■ Extracted records
Content starts

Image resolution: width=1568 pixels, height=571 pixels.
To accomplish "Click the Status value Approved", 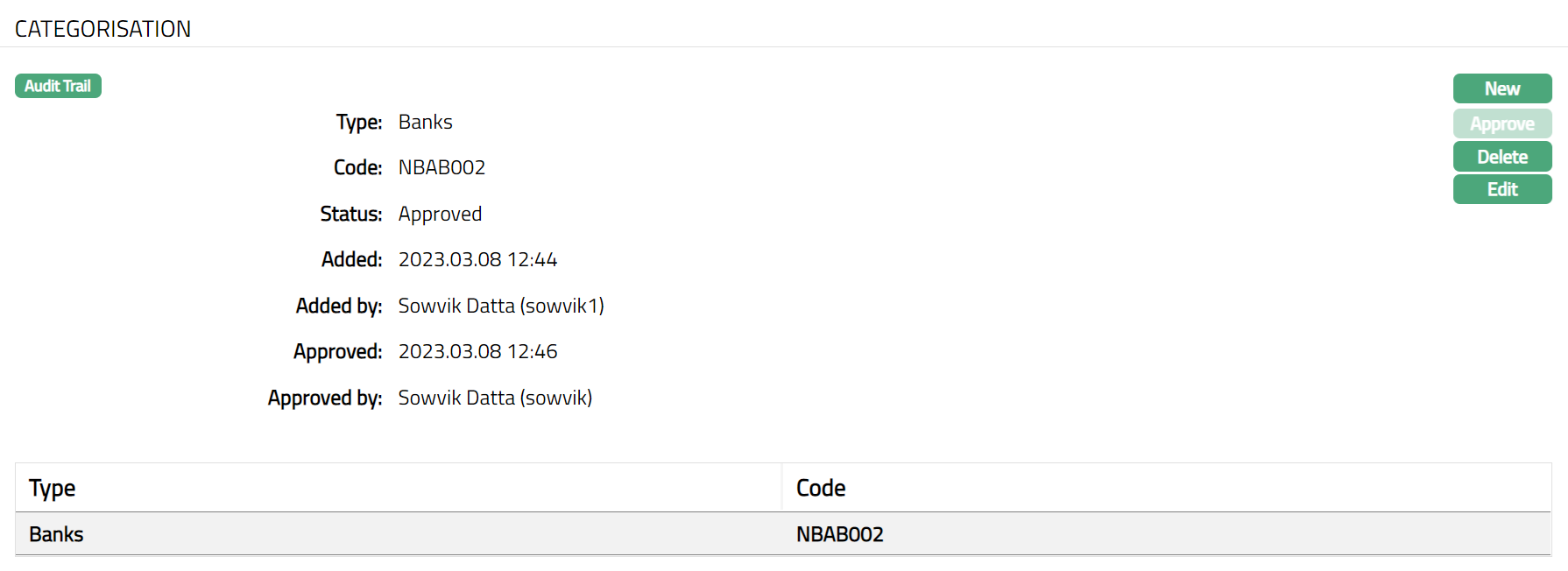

Content ends
Content starts

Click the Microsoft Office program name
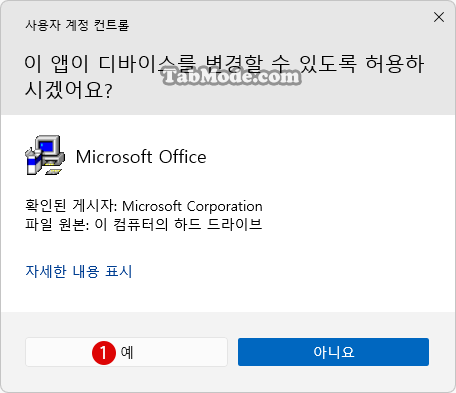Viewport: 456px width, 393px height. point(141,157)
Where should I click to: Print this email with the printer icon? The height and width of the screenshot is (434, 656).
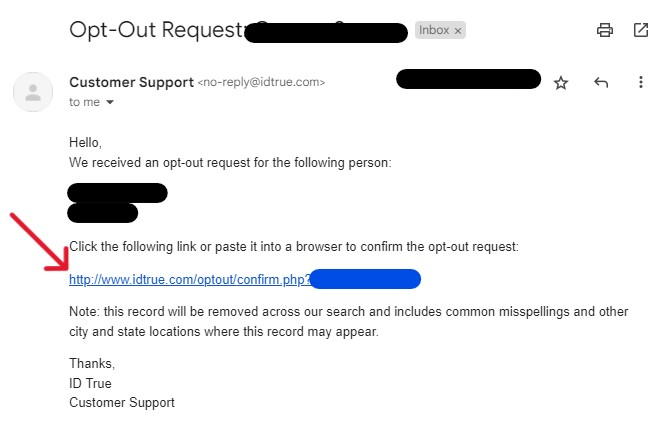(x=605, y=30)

Content ends
Content starts

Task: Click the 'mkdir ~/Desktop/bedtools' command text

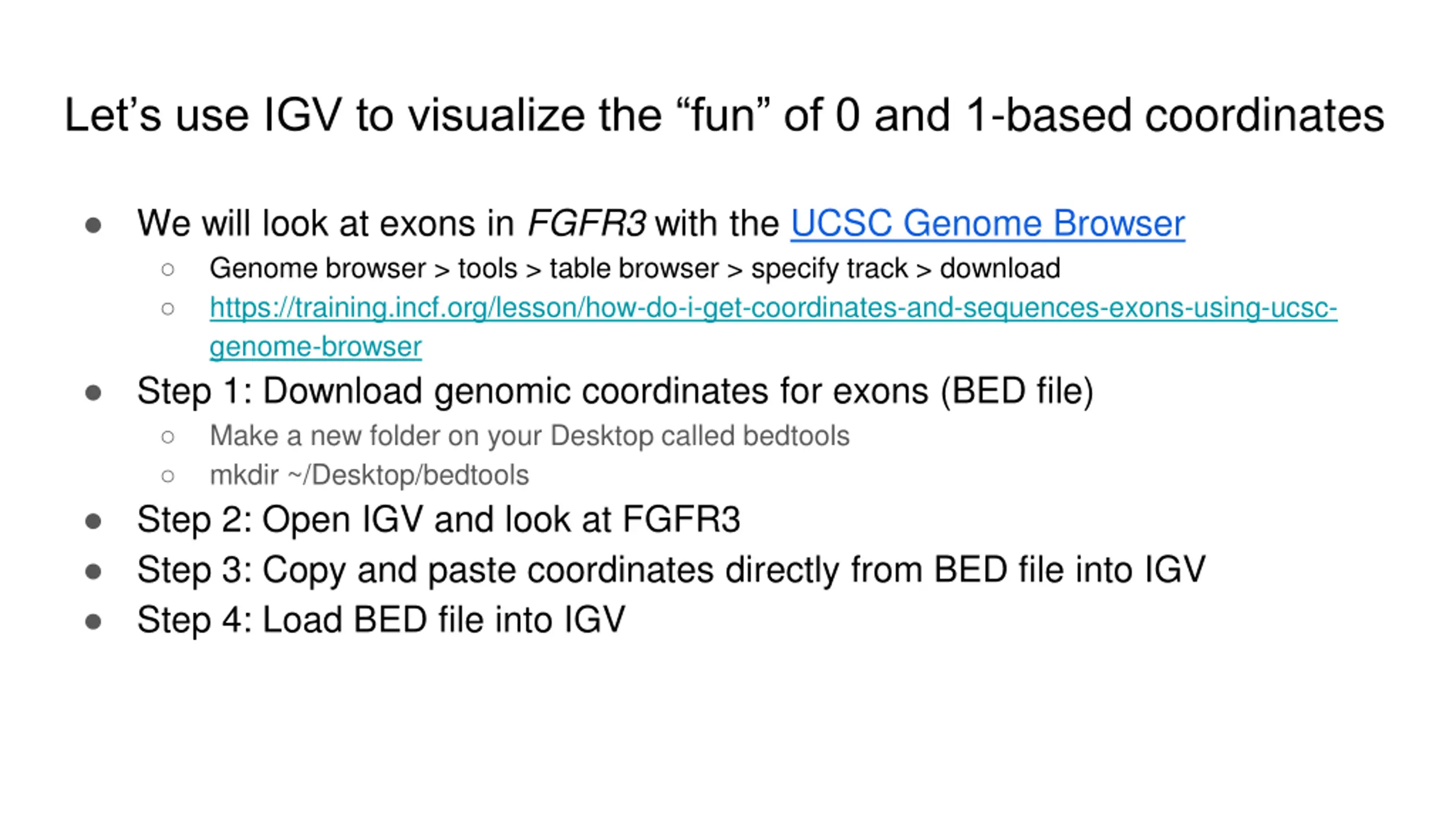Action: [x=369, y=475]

Content ends

■ Task objective
Leave the pictures out, and transcribe exactly the lines above starting at the one that contains "Image resolution: width=1568" and ending at the one that contains "the Status value".

■ Your solution
Image resolution: width=1568 pixels, height=571 pixels.
To accomplish "Click the Status value Approved", 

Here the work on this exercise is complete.